Not every instance of cloning ends in discord. When Ron Carmel, the San Francisco-based co-founder of indie game studio 2D Boy, discovered that someone had cloned a prototype of its indie hit World of Goo, he reached out to the designer and asked that at least credit be given to him and his studio. The cloner identified himself as a fan and happily complied. “I have to say I’m sorry,” Maksym Hryniv, a 28-year-old Ukrainian game designer, wrote in an email to Carmel. “Never wanted my game looks so similar to yours.”

Hryniv added last week that the design decisions were accidental. “I aimed to make a game with a lot of blood,” he wrote via email. “When I tried to make realistic fluid simulation, the fluid parts became linked and that was pretty similar to World of Goo.”

Moore had hoped for a similar outcome with the French designer whom he accuses of copying the idea behind Steambirds. According to emails and IM conversations between Moore and Alexis Fiers, Moore asked Fiers if the Paris-based developer would be interested in collaborating rather than face legal action. When Moore refused to meet Fiers’ demand of several thousand dollars to purchase Fly or Die outright, the conversation turned south. During their last conversation, Fiers wrote: “Well I’ll release it, with or without sponsors, and if you want to start a lawers [sic] war it’s ok.”

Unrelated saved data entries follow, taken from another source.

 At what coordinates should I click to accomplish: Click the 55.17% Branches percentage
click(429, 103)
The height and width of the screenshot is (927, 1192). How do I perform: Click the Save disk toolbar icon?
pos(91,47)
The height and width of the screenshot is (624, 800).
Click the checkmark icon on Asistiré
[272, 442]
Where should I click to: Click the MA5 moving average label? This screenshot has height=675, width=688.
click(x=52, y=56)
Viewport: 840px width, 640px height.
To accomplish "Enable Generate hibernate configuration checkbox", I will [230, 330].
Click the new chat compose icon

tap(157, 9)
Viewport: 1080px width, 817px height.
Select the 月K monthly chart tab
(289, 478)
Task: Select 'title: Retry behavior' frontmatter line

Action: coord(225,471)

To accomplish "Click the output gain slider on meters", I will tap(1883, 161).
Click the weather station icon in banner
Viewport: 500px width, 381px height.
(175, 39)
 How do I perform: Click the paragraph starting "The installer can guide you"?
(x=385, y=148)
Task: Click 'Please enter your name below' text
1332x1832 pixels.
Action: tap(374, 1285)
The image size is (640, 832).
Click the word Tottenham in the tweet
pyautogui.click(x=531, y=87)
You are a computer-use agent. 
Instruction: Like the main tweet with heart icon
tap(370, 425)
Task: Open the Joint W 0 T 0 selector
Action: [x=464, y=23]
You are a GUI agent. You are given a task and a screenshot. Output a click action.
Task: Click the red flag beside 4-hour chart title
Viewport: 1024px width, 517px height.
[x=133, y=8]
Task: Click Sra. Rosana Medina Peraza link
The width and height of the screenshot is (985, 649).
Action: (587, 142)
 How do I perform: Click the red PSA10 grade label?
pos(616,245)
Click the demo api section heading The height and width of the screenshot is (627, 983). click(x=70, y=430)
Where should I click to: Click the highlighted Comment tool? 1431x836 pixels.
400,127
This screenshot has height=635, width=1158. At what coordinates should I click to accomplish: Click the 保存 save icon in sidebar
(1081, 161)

According to Fiers, who responded from France via email, he just made the game to show off his development skills. A manager for a McDonald’s, he wanted to create something for his portfolio to move into the world of computer programming and although he acknowledged to Moore that Steambirds was an influence, he says that it wasn’t meant to be a clone. “I wish for Andy he can make a multiplayer part of his game and I hope for him he’ll developp [sic] some new wonderfull [sic] game I could play at lunch,” he wrote in an email interview. Fiers has since removed Fly or Die from the Web.

Ultimately, Moore believes that his version will take the day, but his pride is still wounded. “The people that cloned me did a bad job, but it hurts when people said I’m copying some other game because mine came out six months later.”